You could also just only use Macs.
I actually don’t know what the current requirement is. Back in the day, Apple used to build some of the OS — like QuickDraw — into the ROMs, so unless you had a physical Mac, not just a purchased copy of MacOS, you couldn’t legally run MacOS, since the ROM contents were copyrighted, and doing so would require infringing on the ROM copyright. Apple obviously doesn’t care about this most of the time, but I imagine that if it becomes institutionalized at places that make real money, they might.
But I don’t know if that’s still the case today. I’m vaguely recalling that there was some period where part of Apple’s EULA for MacOS prohibited running MacOS on non-Apple hardware, which would have been a different method of trying to tie it to the hardware.
searches
This is from 2019, and it sounds like at that point, Apple was leveraging the EULAs.

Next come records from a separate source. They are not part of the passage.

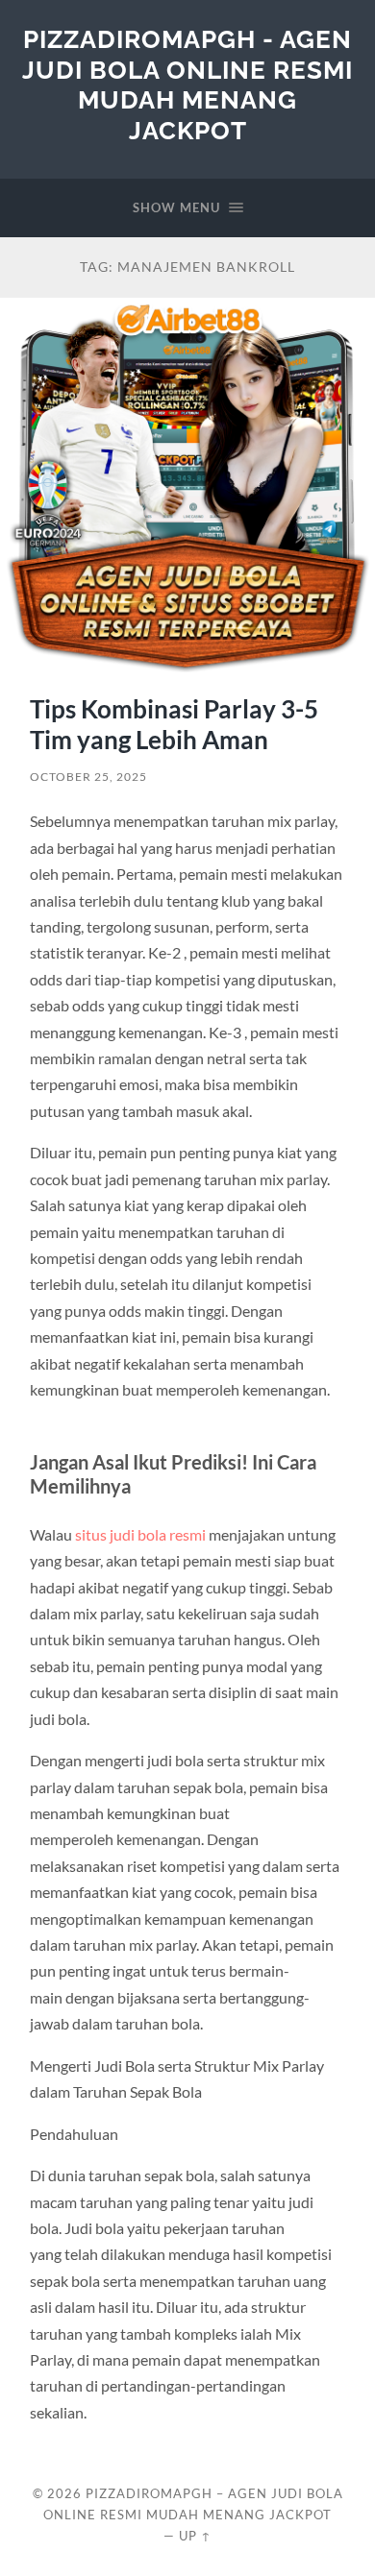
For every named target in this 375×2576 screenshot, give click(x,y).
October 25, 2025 (88, 776)
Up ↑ (195, 2535)
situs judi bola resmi (140, 1534)
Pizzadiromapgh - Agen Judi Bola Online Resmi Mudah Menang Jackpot (187, 84)
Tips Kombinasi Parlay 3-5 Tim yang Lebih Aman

https://discussions.apple.com/thread/250646417?sortBy=rank
Posted on Sep 20, 2019 5:05 AM
The widely held consensus is that it is only legal to run virtual copies of macOS on a genuine Apple made Apple Mac computer.
There are numerous packages to do this but as above they all have to be done on a genuine Apple Mac.
- VMware Fusion - this allows creating VMs that run as windows within a normal Mac environment. You can therefore have a virtual Mac running inside a Mac. This is useful to either run simultaneously different versions of macOS or to run a test environment inside your production environment. A lot of people are going to use this approach to run an older version of macOS which supports 32bit apps as macOS Catalina will not support old 32bit apps.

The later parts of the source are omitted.